Input material —
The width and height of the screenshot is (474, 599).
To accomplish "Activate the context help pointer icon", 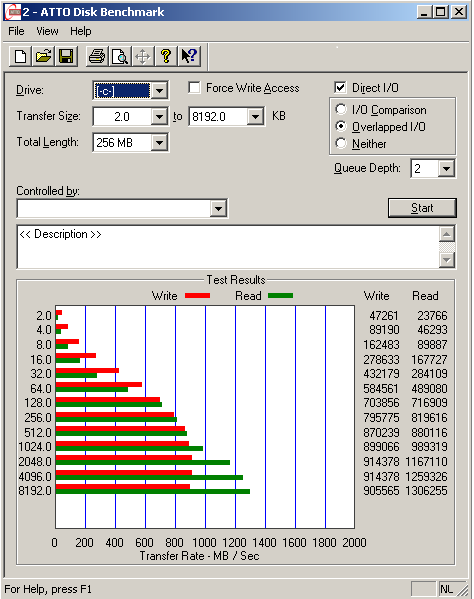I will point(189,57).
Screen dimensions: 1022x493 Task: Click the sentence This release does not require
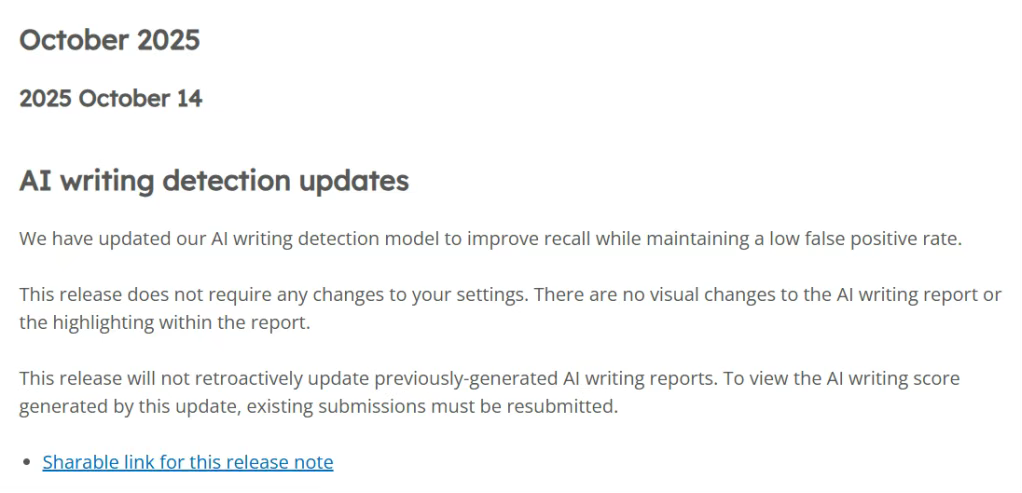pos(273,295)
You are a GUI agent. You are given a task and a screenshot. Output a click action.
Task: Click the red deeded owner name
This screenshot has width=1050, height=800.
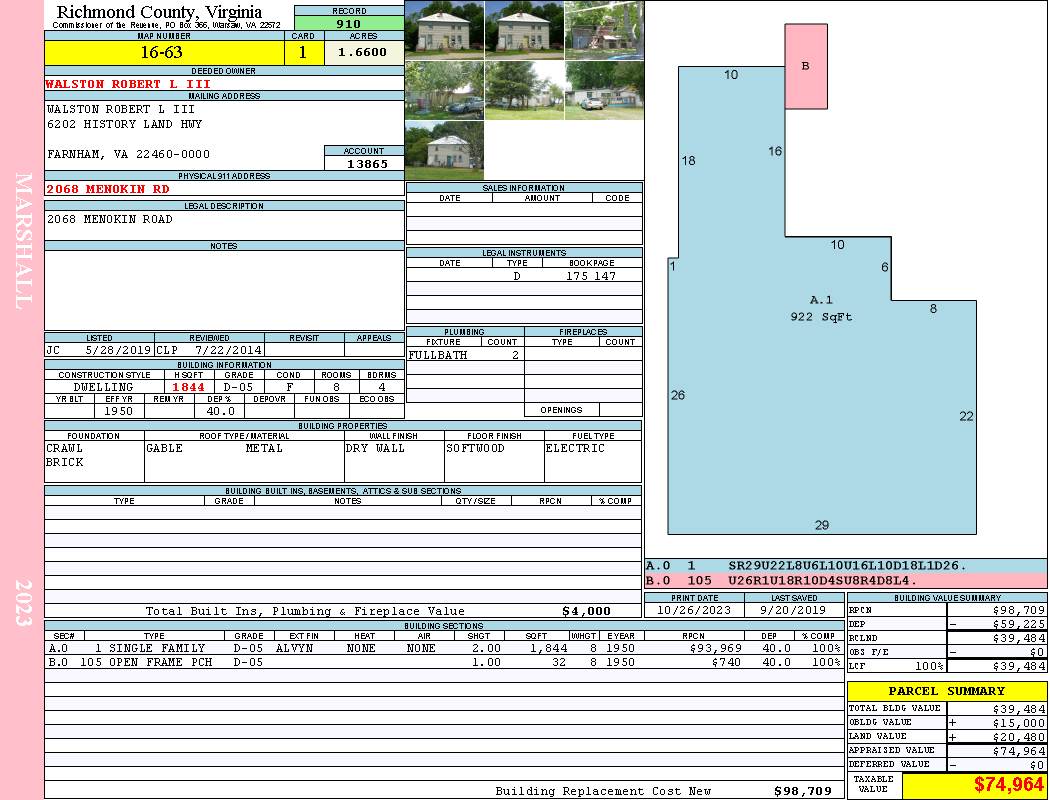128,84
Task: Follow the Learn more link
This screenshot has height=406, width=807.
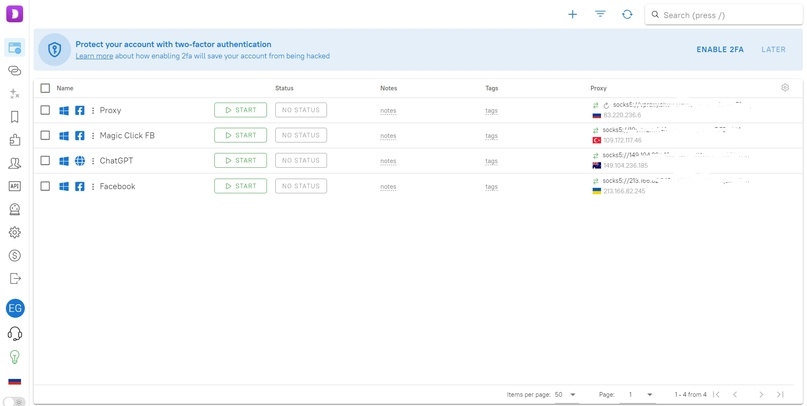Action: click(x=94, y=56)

Exercise prompt — The copy should hold exactly the lines from the one containing "Task: Follow the Learn more link" through the final line of the records above, both ends included, and no picture.

Your response —
Task: Follow the Learn more link
This screenshot has height=406, width=807.
Action: click(x=94, y=56)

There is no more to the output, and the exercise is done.